WORK REQUIRED: Rewrite the data below with every occurrence of "How do I perform" replaced by "How do I carry out", leaving all other text unchanged.

Entries on target coordinates:
+ + + + + + +
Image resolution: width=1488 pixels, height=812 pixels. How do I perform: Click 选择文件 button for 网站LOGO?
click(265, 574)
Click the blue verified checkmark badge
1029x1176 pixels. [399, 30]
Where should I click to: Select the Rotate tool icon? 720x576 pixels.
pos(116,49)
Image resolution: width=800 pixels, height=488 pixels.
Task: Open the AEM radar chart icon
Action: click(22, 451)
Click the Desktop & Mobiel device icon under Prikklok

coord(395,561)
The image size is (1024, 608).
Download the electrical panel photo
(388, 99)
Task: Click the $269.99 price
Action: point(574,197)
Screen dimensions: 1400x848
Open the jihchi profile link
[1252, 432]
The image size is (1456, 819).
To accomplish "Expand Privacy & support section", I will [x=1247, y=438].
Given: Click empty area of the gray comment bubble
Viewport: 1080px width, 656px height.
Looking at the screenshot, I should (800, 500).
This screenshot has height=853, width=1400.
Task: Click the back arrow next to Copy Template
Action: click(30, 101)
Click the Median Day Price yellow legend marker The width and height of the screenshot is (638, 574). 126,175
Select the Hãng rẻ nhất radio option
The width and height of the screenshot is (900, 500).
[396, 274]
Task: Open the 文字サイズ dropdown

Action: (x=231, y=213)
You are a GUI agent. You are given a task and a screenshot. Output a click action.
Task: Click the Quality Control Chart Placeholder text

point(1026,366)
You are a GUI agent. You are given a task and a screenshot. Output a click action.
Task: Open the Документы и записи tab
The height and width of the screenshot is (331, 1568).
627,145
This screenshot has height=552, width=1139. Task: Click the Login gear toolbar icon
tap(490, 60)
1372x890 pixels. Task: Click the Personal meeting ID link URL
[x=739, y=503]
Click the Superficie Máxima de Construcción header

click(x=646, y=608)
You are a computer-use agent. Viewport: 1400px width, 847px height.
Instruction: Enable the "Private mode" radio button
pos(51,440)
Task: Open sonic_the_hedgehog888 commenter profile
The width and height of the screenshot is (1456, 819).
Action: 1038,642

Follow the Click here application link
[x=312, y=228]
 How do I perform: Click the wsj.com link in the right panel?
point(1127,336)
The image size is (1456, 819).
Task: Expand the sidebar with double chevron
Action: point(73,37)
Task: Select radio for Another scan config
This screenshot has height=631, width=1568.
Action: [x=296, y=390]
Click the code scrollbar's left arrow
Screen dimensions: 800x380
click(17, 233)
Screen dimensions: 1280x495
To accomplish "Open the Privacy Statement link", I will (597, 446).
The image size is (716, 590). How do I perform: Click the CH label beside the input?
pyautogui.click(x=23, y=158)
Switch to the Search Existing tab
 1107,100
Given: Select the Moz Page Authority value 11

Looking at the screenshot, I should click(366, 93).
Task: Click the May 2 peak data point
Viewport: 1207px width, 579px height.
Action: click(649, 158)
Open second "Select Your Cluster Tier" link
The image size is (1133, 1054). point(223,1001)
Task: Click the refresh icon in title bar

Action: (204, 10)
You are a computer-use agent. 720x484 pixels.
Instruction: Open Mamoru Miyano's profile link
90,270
+ + + + + + +
THE ANSWER:
Image resolution: width=1488 pixels, height=812 pixels. How do I carry out: Click 选择文件 button for 网站LOGO?
click(265, 574)
Click the blue verified checkmark badge
1029x1176 pixels. [399, 30]
Where should I click to: Select the Rotate tool icon? 720x576 pixels.
pos(116,49)
Image resolution: width=800 pixels, height=488 pixels.
Task: Open the AEM radar chart icon
Action: click(22, 451)
Click the Desktop & Mobiel device icon under Prikklok

coord(395,561)
The image size is (1024, 608).
Download the electrical panel photo
(388, 99)
Task: Click the $269.99 price
Action: point(574,197)
Screen dimensions: 1400x848
Open the jihchi profile link
[1252, 432]
The image size is (1456, 819).
To accomplish "Expand Privacy & support section", I will [x=1247, y=438].
Given: Click empty area of the gray comment bubble
Viewport: 1080px width, 656px height.
Looking at the screenshot, I should (800, 500).
This screenshot has height=853, width=1400.
Task: Click the back arrow next to Copy Template
Action: click(30, 101)
Click the Median Day Price yellow legend marker The width and height of the screenshot is (638, 574). 126,175
Select the Hãng rẻ nhất radio option
The width and height of the screenshot is (900, 500).
[396, 274]
Task: Open the 文字サイズ dropdown

Action: (x=231, y=213)
You are a GUI agent. You are given a task and a screenshot. Output a click action.
Task: Click the Quality Control Chart Placeholder text

point(1026,366)
You are a GUI agent. You are given a task and a screenshot. Output a click action.
Task: Open the Документы и записи tab
The height and width of the screenshot is (331, 1568).
627,145
This screenshot has height=552, width=1139. Task: Click the Login gear toolbar icon
tap(490, 60)
1372x890 pixels. Task: Click the Personal meeting ID link URL
[x=739, y=503]
Click the Superficie Máxima de Construcción header

click(x=646, y=608)
You are a computer-use agent. Viewport: 1400px width, 847px height.
Instruction: Enable the "Private mode" radio button
pos(51,440)
Task: Open sonic_the_hedgehog888 commenter profile
The width and height of the screenshot is (1456, 819).
Action: 1038,642

Follow the Click here application link
[x=312, y=228]
 How do I carry out: Click the wsj.com link in the right panel?
point(1127,336)
The image size is (1456, 819).
Task: Expand the sidebar with double chevron
Action: point(73,37)
Task: Select radio for Another scan config
This screenshot has height=631, width=1568.
Action: [x=296, y=390]
Click the code scrollbar's left arrow
Screen dimensions: 800x380
click(17, 233)
Screen dimensions: 1280x495
To accomplish "Open the Privacy Statement link", I will (597, 446).
The image size is (716, 590). How do I carry out: Click the CH label beside the input?
pyautogui.click(x=23, y=158)
Switch to the Search Existing tab
 1107,100
Given: Select the Moz Page Authority value 11

Looking at the screenshot, I should click(366, 93).
Task: Click the May 2 peak data point
Viewport: 1207px width, 579px height.
Action: click(649, 158)
Open second "Select Your Cluster Tier" link
The image size is (1133, 1054). point(223,1001)
Task: Click the refresh icon in title bar

Action: (204, 10)
You are a computer-use agent. 720x484 pixels.
Instruction: Open Mamoru Miyano's profile link
90,270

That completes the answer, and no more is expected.